▶ [INSTRUCTIONS FOR THE TASK]: Reproduce the records below word for word, starting at the line containing "Describe the element at coordinates (1082, 253)" and ending at the line containing "coordinates (423, 392).", including both of those lines.

=== Begin Enclosure ===

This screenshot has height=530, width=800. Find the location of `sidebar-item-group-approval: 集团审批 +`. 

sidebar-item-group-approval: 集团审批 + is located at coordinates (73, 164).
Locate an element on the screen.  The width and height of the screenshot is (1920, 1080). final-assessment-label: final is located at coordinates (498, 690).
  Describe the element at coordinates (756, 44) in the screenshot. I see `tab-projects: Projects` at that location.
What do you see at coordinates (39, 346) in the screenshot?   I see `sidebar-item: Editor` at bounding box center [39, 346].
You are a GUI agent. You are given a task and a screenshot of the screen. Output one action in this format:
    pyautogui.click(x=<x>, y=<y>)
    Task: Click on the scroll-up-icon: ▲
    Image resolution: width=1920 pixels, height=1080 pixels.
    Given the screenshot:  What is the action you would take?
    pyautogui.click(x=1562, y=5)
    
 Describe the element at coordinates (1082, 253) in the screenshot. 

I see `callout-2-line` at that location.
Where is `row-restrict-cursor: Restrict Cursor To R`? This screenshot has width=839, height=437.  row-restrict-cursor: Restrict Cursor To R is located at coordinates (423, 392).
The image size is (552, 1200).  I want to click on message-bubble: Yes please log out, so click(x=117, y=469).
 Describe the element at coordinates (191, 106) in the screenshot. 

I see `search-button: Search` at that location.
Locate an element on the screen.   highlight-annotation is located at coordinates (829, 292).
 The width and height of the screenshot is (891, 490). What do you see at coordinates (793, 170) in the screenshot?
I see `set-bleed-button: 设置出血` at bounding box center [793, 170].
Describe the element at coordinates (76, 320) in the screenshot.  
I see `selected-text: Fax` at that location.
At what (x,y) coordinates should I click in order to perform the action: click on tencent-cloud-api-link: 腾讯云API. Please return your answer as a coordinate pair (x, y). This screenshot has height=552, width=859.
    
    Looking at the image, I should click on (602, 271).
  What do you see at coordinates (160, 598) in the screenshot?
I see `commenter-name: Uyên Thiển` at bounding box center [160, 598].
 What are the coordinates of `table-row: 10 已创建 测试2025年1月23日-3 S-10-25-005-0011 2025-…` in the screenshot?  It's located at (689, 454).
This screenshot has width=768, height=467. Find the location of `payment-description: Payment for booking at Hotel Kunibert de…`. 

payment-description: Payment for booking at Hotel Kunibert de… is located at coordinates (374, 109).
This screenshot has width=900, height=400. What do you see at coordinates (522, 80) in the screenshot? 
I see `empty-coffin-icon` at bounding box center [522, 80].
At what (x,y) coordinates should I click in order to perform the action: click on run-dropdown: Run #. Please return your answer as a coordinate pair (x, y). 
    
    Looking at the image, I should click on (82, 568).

=== End Enclosure ===

▶ [RESPONSE FOR THIS EXERCISE]:
 Describe the element at coordinates (1082, 253) in the screenshot. 

I see `callout-2-line` at that location.
Where is `row-restrict-cursor: Restrict Cursor To R`? This screenshot has width=839, height=437.  row-restrict-cursor: Restrict Cursor To R is located at coordinates (423, 392).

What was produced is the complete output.